Tech
Apple to upgrade its AI cloud computers with the M4 chip next year
Apple has developed special computers to process certain Apple Intelligence requests privately in the cloud, and these computers currently run on the M2 Ultra chip. However, it seems that the company already has plans to upgrade its cloud computers with the M4 chip starting next year.
Apple’s PCC modules for AI to get M4 chip next year
A Nikkei Asia report on Wednesday revealed that Apple is in talks with Foxconn to build new artificial intelligence servers in Taiwan, as the company seeks to speed up the rollout of its AI-based features. Sources familiar with the matter say that Apple chose Taiwan to “tap the engineering talent and R&D resources” that work for Nvidia, which is also a Foxconn customer.
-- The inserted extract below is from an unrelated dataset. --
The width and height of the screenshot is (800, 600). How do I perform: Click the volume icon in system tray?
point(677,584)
For those unfamiliar, Apple Intelligence relies on both on-device and online processing. When local language models are unable to handle a request, Apple uses its Private Cloud Compute (PCC) modules to process the request with end-to-end encryption. Here’s how Apple describes PCC:
For the first time ever, Private Cloud Compute extends the industry-leading security and privacy of Apple devices into the cloud, making sure that personal user data sent to PCC isn’t accessible to anyone other than the user — not even to Apple. Built with custom Apple silicon and a hardened operating system designed for privacy, we believe PCC is the most advanced security architecture ever deployed for cloud AI compute at scale.
9to5Mac first found references to Apple PCCs in early 2023. While most PCCs are equipped with the M2 Ultra chip, Apple also has some modules running on the M1 chip – most likely to handle lighter tasks. Interestingly, according to Nikkei Asia, future PCC modules to be built next year will be equipped with the latest M4 chip introduced this year rather than the M2 Ultra.
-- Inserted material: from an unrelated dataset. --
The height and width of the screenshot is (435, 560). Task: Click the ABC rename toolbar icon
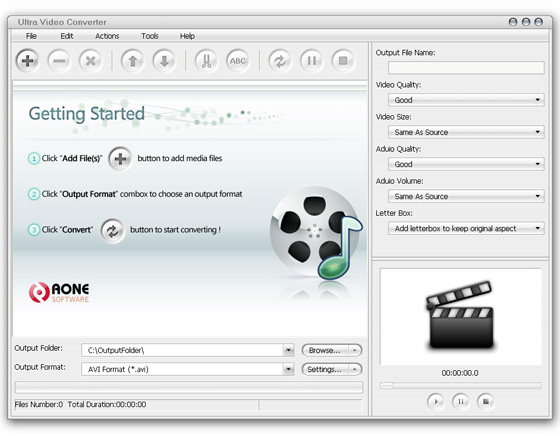[238, 61]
Since the M4 family of chips brings significant advances when it comes to AI tasks, it’s no surprise that Apple wants to upgrade the modules used to process data from Apple Intelligence online.
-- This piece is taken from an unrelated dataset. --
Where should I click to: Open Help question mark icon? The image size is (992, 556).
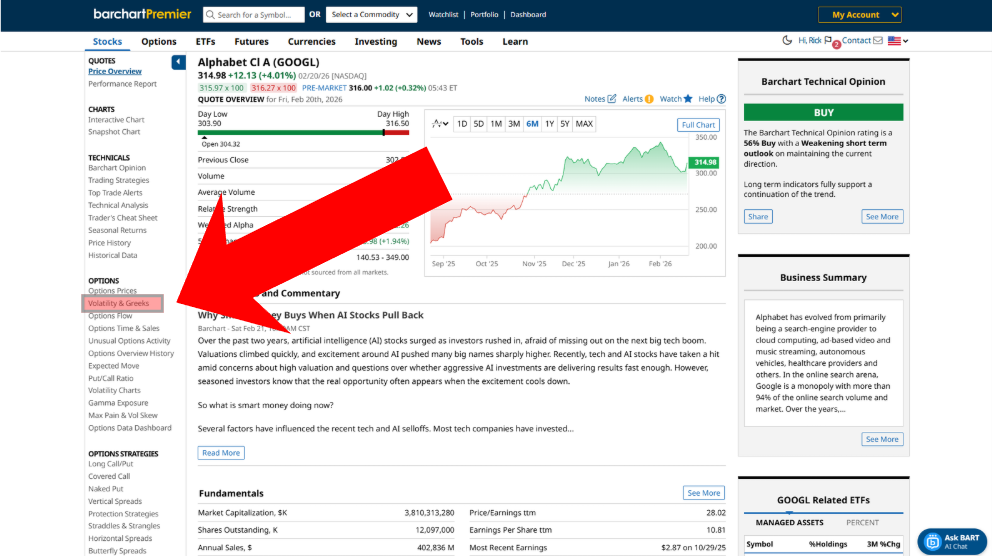point(721,99)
The report doesn’t detail which variant of the M4 chip Apple will use in its future PCC modules, but presumably it will be the yet-to-be-introduced M4 Ultra chip. The company recently announced the M4 Pro and M4 Max variants after announcing the M4 earlier this year.
Apple’s Security Research blog has more details on how Private Cloud Compute works, and it’s definitely worth a read.